All Hallows Murray for Saturday Evening (March 6, 2021)

 

Evening Prayer

The Service of Light

Jesus Christ is the light of the world.
A light no darkness can extinguish.

Open this link in a new tab to hear David von Kampen’s choral arrangement of “Joyous Light of Glory.”

Joyous light of glory of the immortal Father:
Heavenly, holy, blessed Jesus Christ,
We have come to the setting of the Sun
And we look to the evening light.
We sing to God the Father, Son and Holy Spirit.
You are worthy of being praised
with pure voices forever.
O Son of God, O Giver of life,
The universe proclaims your glory,
your glory, your glory.


Thanksgiving

Let us give thanks to the Lord our God.
It is right to give our thanks and praise.

Blessed are you, O Lord our God,
the Shepherd of Israel,
their pillar of cloud by day,
their pillar of fire by night.
In these forty days you lead us
into the desert of repentance
that in this pilgrimage of prayer
we may learn to be your people once more.
In fasting and service you bring us back to your heart.
Open our eyes to your presence in the world
and free our hands to lead others
to the radiant splendour of your mercy.
Be with us in these journey days
for without you we are lost and will perish.
To you alone be dominion and glory,
for ever and ever. Amen.

Psalm 141 is sung and incense may be burned.
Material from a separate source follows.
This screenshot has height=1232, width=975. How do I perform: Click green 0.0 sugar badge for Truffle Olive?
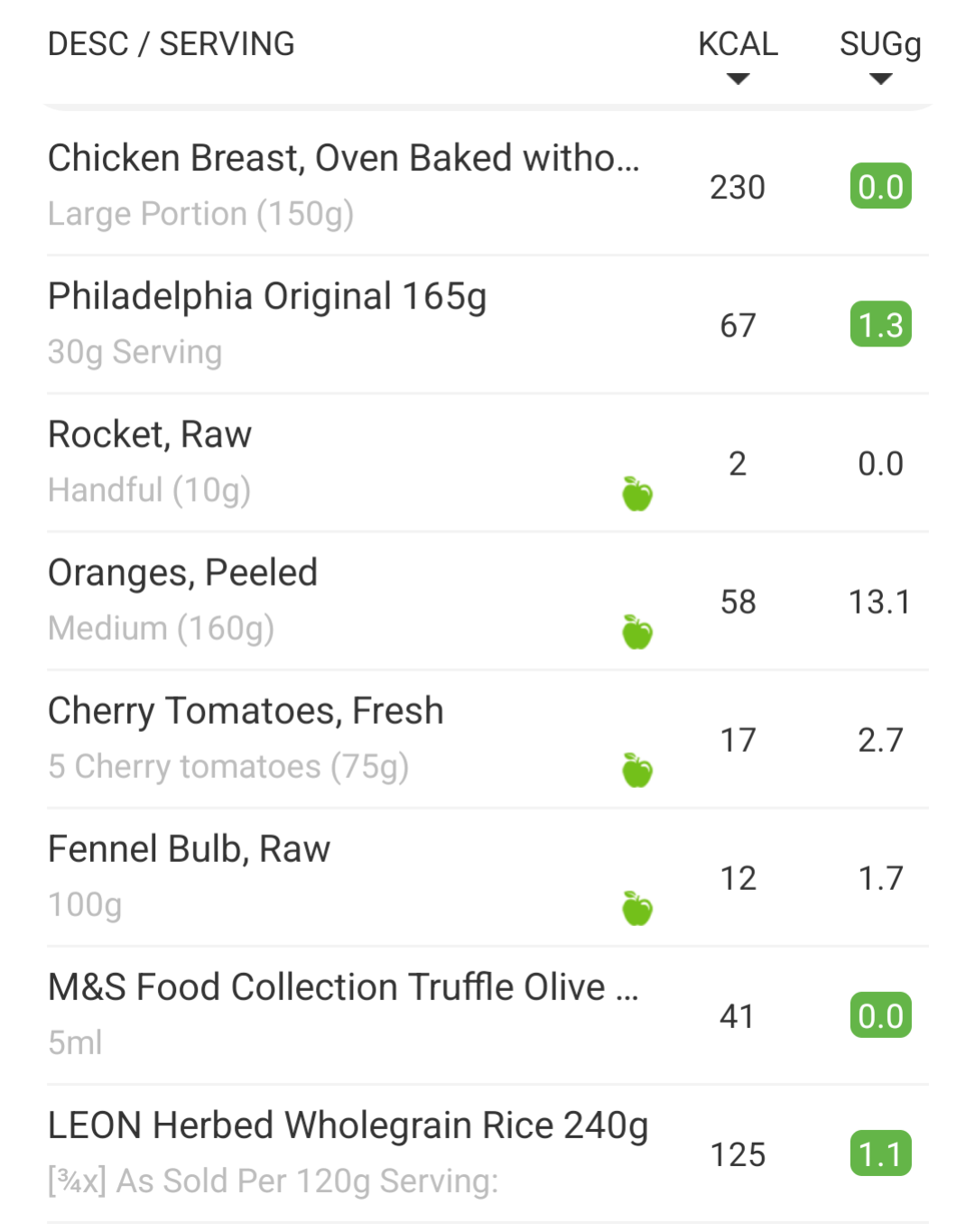[880, 1016]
Open this link in a new tab to hear Randall De Bruyn’s arrangements of Psalm 141 from The Grail (England).

Like burning incense, O Lord, let my prayer rise up to you.
Like burning incense, O Lord, let my prayer rise up to you.
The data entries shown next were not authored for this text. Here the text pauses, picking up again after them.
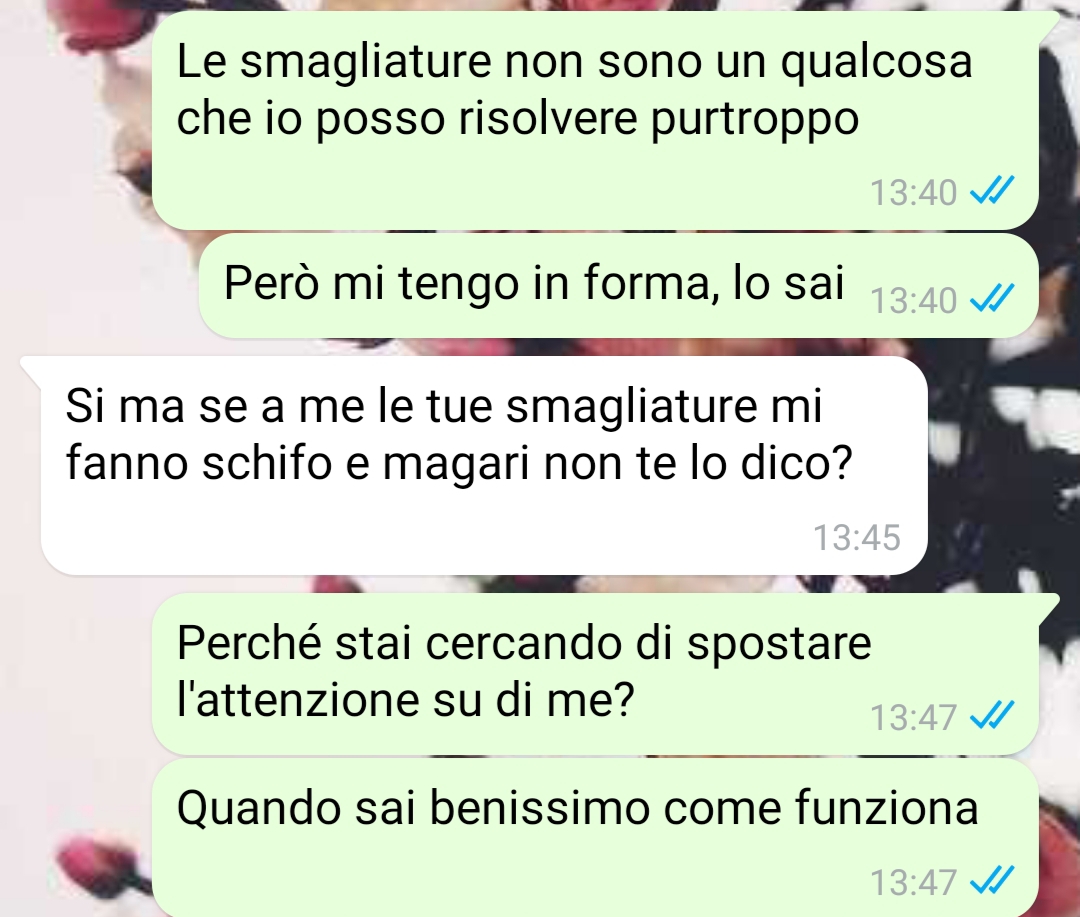Click the 13:40 time next to "lo sai"
1080x917 pixels.
pyautogui.click(x=913, y=300)
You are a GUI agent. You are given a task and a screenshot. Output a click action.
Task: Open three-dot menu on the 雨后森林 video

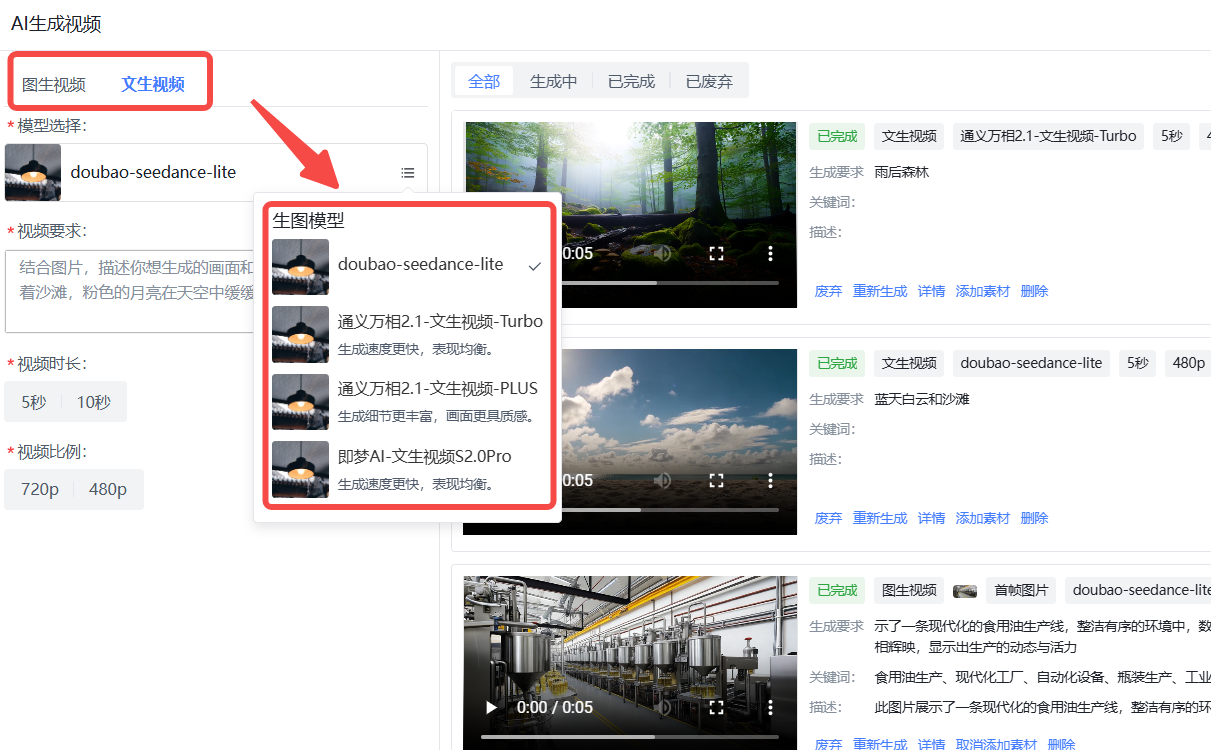[770, 254]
I have called to you, Lord, hasten to help me.
Hear my voice when I cry to you.
Let my prayer arise before you like incense.
the raising of my hands like the evening oblation.

Set, O Lord, a guard over my mouth,
keep watch, O Lord, at the door of my lips!
Do not turn my heart to things that are wrong,
to evil deeds with those who are sinners.

Never allow me to share in their feasting.
If the righteous strike or reprove me, it is a kindness;
but let the oil of the wicked n’er anoint my head.
Let my prayer be ever against their malice.

To you, Lord God, my eyes are turned;
in you I take refuge; spare my soul!
From the trap they have laid for me keep me safe;
Keep me from the snares of those who do evil.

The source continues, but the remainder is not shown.